One thing, of course, that sets her apart is her gender. The emo mould of the 00s was undoubtedly male. Hannah Ewens, a music journalist and the author of Fangirls: Scenes from Modern Music Culture, notes that: “She’s not singing like, say, Britney did about being a girl and teen heartbreaks, she’s leaning into the darkness in her whole vibe as an artist, in a way that iconic male artists like Slipknot and Marilyn Manson did. She’s doing what iconic rock artists did before her – exploring themes like darkness, mental health and being aggressively yourself whatever the consequence, with a very strong visual element and aesthetic, but it’s authentically updated for a Gen Z audience.”

This blurring of genre and gender is what Ewens believes has won Eilish a fanbase across demographics – and, unusually, the approval of critics and the Grammys committee, too. “It’s quite rare for someone with a teen-girl-heavy fanbase to be accepted in this way critically,” Ewens says. “Possibly it has something to do with the fact that she’s encapsulating something that’s zeitgeist-y, new and ultimately fairly genderless.”
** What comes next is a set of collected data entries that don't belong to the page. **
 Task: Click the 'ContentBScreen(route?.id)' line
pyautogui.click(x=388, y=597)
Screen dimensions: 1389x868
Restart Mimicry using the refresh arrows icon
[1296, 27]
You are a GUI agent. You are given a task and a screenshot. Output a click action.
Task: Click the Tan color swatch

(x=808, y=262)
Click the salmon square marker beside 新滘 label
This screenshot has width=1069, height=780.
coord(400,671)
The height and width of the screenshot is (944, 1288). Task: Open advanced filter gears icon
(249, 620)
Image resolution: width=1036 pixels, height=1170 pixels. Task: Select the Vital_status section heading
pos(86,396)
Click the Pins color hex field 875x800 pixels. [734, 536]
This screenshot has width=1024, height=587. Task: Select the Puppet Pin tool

A pop star shouldn’t have to deny or cloak her femininity in order to be taken seriously – and that is a battle that Swift has recently taken on, with songs such as The Man that address stark differences in the way male and female musicians are talked about. Eilish herself says she owes a debt to Swift – who seemed to foresee Eilish’s success In a speech she gave at the Billboard Women in Music event in 2014. While accepting her woman of the year gong, Swift said: “Right now, your future woman of the year is somewhere in a piano lesson, in a choir, and we need to take care of her.” In 2019, Eilish won the same award and remembered that when Swift won: “I was 11 at the time, and I was in a choir and learning to play piano, and you took care of me.”

But even so, the new pop-girl archetype that Eilish is creating is a radical departure from what we have expected of pop heroines in the past. It is impossible to say what the next star to break Eilish’s record for Grammy wins will look or sound like – she appears to be one of those rare artists whose unlikely breakthrough signals a turning point for the whole industry. Her totally untested route to fame indicates that, for this generation, the unspoken rules that 00s female pop stars had to follow may finally be starting to fall away.